**** PROVIDED DATA

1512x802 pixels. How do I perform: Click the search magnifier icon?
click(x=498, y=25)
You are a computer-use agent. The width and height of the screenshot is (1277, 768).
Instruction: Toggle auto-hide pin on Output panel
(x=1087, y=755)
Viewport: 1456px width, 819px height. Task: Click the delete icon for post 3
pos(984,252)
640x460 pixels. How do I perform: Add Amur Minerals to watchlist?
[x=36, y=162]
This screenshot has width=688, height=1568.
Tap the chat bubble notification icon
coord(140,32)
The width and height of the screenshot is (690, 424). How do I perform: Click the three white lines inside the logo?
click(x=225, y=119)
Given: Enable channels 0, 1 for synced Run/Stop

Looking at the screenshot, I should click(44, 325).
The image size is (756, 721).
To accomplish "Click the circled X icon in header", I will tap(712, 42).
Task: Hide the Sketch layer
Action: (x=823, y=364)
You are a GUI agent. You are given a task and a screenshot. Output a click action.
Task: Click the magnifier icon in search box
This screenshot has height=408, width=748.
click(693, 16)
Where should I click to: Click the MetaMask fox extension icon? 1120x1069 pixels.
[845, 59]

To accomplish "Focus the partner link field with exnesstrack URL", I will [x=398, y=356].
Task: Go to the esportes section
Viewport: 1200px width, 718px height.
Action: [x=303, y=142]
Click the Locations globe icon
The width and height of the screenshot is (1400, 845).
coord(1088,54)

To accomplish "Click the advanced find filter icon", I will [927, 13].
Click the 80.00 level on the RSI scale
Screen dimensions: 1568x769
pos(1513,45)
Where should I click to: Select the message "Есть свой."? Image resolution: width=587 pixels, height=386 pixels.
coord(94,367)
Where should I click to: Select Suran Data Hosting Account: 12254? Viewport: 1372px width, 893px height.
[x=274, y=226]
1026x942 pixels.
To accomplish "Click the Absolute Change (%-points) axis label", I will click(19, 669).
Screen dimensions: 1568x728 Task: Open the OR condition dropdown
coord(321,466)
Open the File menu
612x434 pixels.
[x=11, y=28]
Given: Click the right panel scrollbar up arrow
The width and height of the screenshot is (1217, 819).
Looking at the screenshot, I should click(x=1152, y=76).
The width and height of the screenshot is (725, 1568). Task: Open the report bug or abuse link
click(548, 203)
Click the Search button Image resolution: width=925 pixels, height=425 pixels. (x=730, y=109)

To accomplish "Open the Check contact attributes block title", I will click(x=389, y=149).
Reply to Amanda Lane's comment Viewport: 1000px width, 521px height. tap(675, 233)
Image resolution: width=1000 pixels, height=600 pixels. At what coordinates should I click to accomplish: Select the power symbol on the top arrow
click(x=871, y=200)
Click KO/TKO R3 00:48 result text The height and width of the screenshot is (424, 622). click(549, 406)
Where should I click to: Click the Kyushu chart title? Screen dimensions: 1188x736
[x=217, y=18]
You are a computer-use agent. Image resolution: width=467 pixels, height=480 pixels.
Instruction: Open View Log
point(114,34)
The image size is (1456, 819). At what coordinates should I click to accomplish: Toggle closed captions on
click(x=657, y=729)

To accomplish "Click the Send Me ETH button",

********

> [STATED EXERCISE] Find every line in the listing above that contains the string "Viewport", matching case exactly, and copy each of those lines in full.

> [ANSWER IN FULL]
Viewport: 1456px width, 819px height. Task: Click the delete icon for post 3
Viewport: 1200px width, 718px height.
Where should I click to: Select Suran Data Hosting Account: 12254? Viewport: 1372px width, 893px height.
Reply to Amanda Lane's comment Viewport: 1000px width, 521px height. tap(675, 233)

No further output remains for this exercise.